また、パスティスは伝統的に希釈用の大きな水割りグラスで供されるのに対し、アブサンは伝統的にスプーンに角砂糖をのせてアブサンの上で溶かして飲みます。この作業によって、砂糖がアブサンに付着し、さらに風味が増します。パスティスを準備するとき、水を加えると白濁することに気づくでしょう。実に美しい効果です。
パスティスの楽しみ方
ストレートまたは水割りで飲むのが良いですが、パスティスを使ったカクテルもいくつかあります。最もポピュラーなのは、イチゴのシロップを加えたルル、グレナデン・シロップを加えたトマト、グリーンミント・シロップを加えたペロケなど。グレナデンとグリーンミントの両方のシロップを使った場合は、フイユモルト(フランス語で「落ち葉」)と言います。

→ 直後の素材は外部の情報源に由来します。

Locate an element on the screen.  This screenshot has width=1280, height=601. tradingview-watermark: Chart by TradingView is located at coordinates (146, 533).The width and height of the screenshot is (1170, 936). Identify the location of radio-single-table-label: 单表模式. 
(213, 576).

また、サゼラックなど、アブサンを使うカクテルの代用としてパスティスはよく使われます。
パスティスを飲むタイミング
さまざまな層の人が一年を通して飲んでいますが、フランスのディナー前のアペロの時間に食前酒として飲まれるのが一般的です。一方、週末などは太陽の下、パスティスを片手に1日中ペタンクに興じることも多いです。(ただし、かなり強いお酒なので、飲み過ぎるとダウンしてしまいますよ!)
最高のパスティスとは?
最高のパスティスとは?最も豊かで真の味を持つパスティスの銘柄は?優れた銘柄は数多くあるが、定番で最も有名なのはリカールとペルノーです。ポール・リカールは1930年代に自身の名を冠したパスティスを開発し、今ではフランスでは有名なパスティスです。リッチでバランスが取れており、蒸留酒のベンチマークとされています。ペルノーのバージョンはやや異なり、ミントの微妙な香りがします。どちらも素晴らしい選択肢であり、フランスの各家庭には好みがあります。

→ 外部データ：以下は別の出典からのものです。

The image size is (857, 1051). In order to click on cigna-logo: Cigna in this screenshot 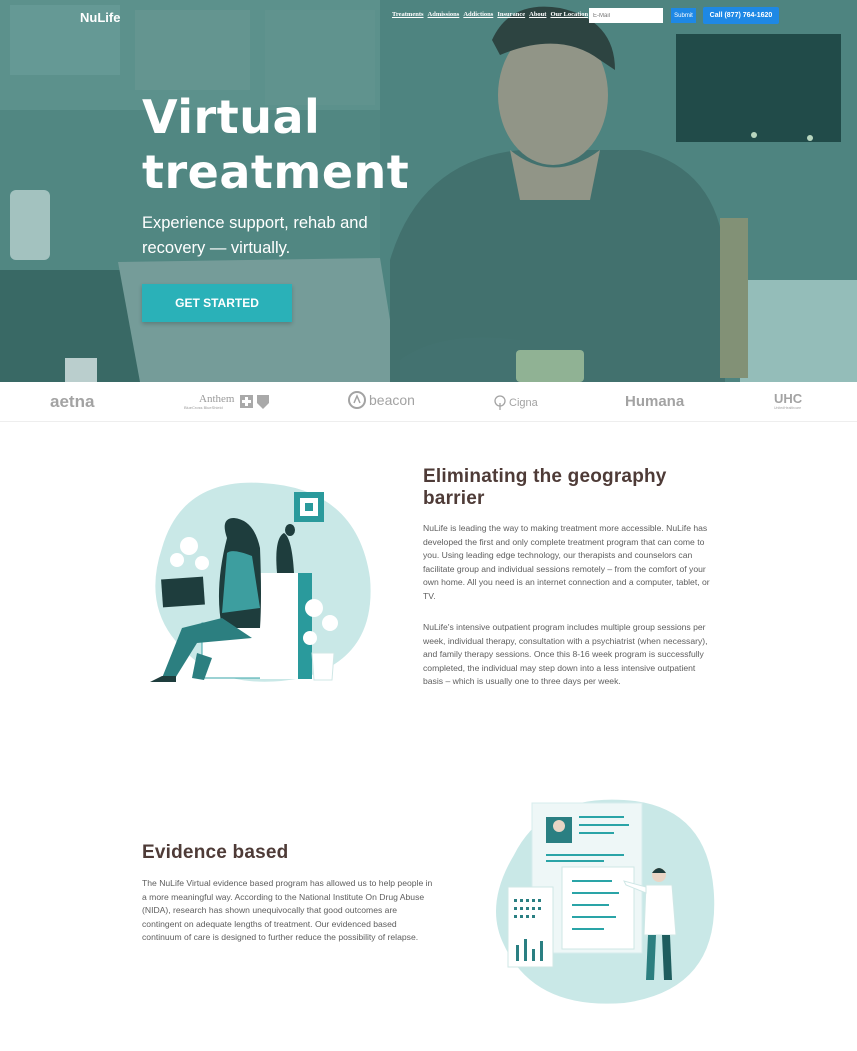, I will do `click(516, 403)`.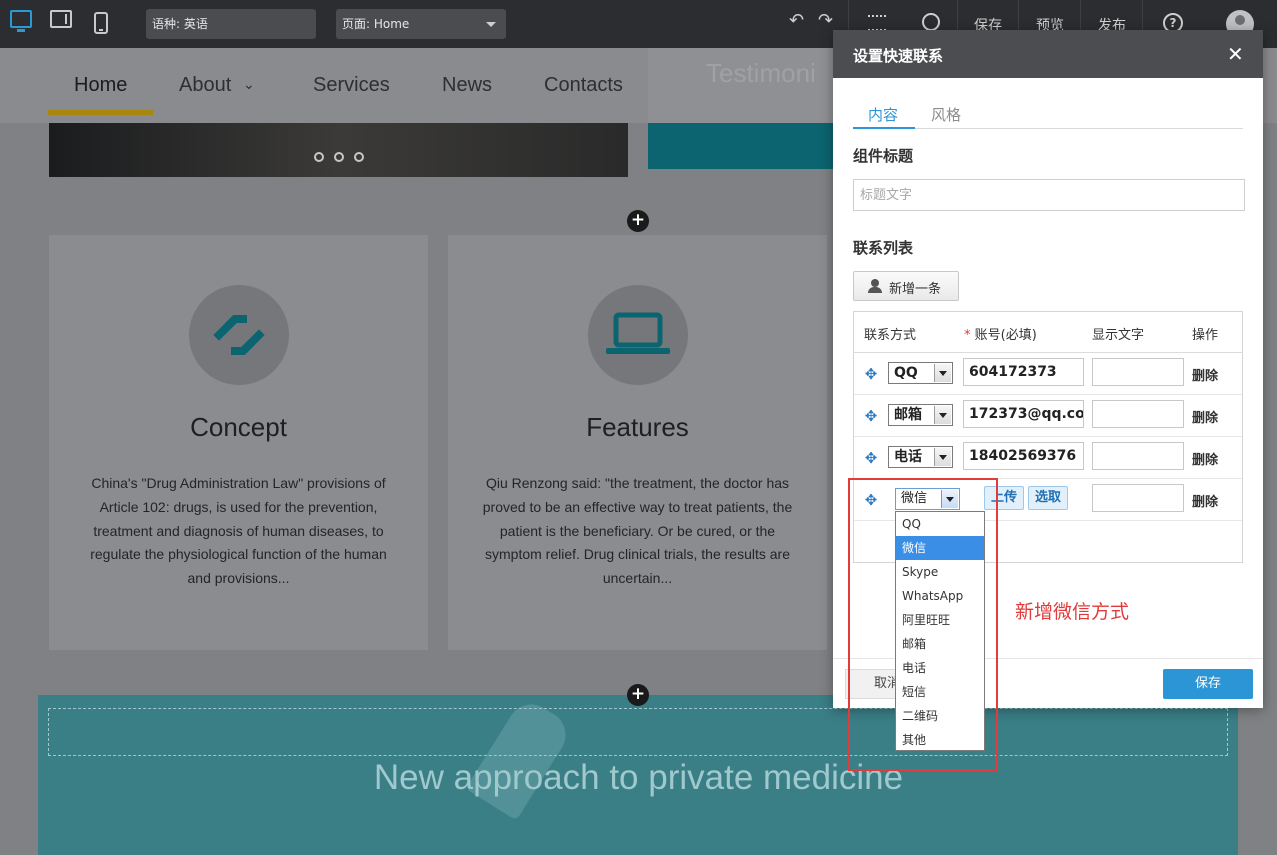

ペルノーとリカールのパスティスは非常に滑らかで飲みやすいです。職人的な味を求めるなら、アンリ・バルドゥアン・パスティスが65種類以上のハーブとスパイスを使った、より繊細で複雑なバージョンのパスティスを提供しています。このブレンドは実にユニークで美味しく、後味はややドライで、パスティスとアブサンの比較ではベストの部類に入ります。結局のところ、パスティスの銘柄はそれぞれに個性があり、きっとお気に入りが見つかるはずです。
その他のフランス産甘草リキュール
フランスの甘草リキュールはパスティスだけではありません。ポンタルリエ・アニスとアニゼットもフランスで人気のあるアニスリキュールであります。ポンタルリエ・アニスはフランス東部、フランシュ・コンテ地方のポンタルリエ地区産。一般的なパスティスよりもアニスの香りが強く、すっきりとした味わいです。
最後にアニゼットだが、他のアニス・リキュールよりも甘く軽いです。アペリティフとして、あるいはコーヒーに加えると人気があります。パスティスと同様、ポンタリエ・アニスもアニゼットも、アニスが前面に押し出された風味があるため、敬遠されがちだが、このリキュールを試してみれば、密かに楽しめます。
パスティスの重厚さも、アニゼットの甘さも、フランスの甘草リキュールはどんな好みにも合います。パスティスは、パーティーの後、ゲストを追い払う優れた方法であるだけでなく、尊敬と探求に値するスピリッツであります。今度酒屋に行ったら、パスティスをカゴに入れてみよましょう。後悔はしないはず!